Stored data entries
******

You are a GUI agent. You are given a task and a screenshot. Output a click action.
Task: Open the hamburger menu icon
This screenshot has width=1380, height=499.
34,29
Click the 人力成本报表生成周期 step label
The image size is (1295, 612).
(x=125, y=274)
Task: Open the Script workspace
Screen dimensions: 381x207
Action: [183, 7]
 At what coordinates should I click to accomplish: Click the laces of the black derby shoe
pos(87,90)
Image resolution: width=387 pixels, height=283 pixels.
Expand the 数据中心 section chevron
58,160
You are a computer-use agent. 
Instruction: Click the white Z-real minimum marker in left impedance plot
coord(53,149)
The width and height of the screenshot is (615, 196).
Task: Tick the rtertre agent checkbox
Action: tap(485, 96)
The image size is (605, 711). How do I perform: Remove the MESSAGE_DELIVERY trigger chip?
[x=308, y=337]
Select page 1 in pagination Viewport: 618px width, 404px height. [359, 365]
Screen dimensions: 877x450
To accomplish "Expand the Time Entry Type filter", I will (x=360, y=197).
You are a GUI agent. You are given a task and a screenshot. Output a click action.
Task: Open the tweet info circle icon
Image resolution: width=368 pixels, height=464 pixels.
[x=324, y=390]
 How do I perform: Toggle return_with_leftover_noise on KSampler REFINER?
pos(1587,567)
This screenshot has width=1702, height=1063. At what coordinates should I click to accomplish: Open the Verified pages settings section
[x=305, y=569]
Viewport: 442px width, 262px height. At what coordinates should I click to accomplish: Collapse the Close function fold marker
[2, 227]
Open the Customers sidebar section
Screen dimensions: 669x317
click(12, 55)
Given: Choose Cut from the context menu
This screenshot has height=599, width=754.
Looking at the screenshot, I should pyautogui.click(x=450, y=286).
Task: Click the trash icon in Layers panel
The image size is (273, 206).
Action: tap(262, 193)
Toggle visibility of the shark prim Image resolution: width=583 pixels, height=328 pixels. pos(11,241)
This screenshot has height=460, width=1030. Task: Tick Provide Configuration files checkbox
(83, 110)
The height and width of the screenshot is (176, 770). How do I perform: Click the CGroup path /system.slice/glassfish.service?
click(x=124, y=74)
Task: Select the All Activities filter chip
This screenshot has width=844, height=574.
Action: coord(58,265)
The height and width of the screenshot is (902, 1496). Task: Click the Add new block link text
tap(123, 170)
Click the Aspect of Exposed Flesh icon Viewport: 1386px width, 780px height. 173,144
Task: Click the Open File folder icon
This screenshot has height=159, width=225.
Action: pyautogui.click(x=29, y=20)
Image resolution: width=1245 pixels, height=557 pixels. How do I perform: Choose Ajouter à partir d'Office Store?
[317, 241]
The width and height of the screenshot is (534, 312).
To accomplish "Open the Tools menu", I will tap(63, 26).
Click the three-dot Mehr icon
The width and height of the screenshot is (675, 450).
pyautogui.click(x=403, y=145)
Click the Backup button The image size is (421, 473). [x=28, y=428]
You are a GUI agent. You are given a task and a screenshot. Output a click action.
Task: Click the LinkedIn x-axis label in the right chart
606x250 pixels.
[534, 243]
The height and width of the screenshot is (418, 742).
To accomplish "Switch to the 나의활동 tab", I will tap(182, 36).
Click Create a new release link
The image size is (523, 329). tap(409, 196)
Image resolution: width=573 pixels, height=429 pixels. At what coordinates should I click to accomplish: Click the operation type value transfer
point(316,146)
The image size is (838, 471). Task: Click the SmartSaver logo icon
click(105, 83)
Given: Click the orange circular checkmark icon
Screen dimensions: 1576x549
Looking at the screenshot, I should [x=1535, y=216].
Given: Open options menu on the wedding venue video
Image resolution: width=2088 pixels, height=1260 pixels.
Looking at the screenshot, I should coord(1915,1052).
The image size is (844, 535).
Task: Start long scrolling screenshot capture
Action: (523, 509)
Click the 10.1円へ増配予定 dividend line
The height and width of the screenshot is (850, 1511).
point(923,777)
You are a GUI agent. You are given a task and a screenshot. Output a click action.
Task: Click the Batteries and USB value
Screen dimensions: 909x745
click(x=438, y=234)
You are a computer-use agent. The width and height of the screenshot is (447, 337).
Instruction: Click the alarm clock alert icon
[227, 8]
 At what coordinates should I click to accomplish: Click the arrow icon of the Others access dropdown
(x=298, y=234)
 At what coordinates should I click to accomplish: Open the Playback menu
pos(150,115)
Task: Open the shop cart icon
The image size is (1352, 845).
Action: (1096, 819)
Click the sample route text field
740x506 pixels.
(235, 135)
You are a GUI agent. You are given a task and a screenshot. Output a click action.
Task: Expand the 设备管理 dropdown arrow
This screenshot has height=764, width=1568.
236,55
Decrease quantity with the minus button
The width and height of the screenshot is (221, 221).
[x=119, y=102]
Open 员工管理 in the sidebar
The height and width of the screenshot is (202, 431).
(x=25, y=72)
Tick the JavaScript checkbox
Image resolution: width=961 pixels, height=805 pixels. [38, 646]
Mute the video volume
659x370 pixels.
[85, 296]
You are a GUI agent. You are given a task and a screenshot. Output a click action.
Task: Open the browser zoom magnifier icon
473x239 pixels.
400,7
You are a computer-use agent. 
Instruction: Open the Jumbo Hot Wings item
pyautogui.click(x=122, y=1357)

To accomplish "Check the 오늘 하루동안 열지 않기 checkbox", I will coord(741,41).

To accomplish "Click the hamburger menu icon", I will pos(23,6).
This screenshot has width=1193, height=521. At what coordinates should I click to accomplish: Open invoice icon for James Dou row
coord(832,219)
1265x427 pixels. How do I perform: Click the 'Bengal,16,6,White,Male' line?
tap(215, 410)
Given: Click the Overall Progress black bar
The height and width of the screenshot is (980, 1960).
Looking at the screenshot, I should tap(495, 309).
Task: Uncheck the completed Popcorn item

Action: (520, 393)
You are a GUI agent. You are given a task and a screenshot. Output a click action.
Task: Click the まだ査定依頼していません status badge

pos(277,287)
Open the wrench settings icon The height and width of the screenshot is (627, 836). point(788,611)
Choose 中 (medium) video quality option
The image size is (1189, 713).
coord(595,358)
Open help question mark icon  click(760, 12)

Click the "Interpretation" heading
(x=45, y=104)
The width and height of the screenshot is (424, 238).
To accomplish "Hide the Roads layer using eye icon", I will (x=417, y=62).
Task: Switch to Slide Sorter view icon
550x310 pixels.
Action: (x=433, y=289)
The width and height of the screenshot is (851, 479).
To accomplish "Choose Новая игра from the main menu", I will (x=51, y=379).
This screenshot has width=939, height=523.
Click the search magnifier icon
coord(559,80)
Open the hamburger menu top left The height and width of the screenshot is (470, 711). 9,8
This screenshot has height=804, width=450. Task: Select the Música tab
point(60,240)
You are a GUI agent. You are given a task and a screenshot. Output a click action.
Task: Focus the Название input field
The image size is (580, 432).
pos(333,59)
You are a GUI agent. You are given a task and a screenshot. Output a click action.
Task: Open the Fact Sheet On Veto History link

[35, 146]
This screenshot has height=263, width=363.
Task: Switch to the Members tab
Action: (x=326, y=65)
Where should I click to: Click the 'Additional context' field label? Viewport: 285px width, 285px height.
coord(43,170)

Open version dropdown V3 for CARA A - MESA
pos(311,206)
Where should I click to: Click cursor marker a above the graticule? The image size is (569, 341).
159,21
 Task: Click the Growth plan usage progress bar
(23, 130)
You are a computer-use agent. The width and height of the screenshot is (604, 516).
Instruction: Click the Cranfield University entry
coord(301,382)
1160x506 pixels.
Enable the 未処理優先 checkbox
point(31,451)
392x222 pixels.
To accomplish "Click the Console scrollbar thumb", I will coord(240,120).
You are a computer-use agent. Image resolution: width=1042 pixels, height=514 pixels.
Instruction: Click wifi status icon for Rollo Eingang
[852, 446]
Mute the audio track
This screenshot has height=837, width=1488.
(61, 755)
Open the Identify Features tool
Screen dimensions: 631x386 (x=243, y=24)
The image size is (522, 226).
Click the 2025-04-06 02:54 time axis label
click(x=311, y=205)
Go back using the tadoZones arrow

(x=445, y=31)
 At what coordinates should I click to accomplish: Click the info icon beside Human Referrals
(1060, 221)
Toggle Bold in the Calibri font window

******

• **EXERCISE TASK**: Arrange the lines from the start of the stored data entries through the line that contains "(x=125, y=274)" as a JSON list of strings, one string per line, leaving out any blank lines.

• **REPLY**:
[
  "You are a GUI agent. You are given a task and a screenshot. Output a click action.",
  "Task: Open the hamburger menu icon",
  "This screenshot has width=1380, height=499.",
  "34,29",
  "Click the 人力成本报表生成周期 step label",
  "The image size is (1295, 612).",
  "(x=125, y=274)"
]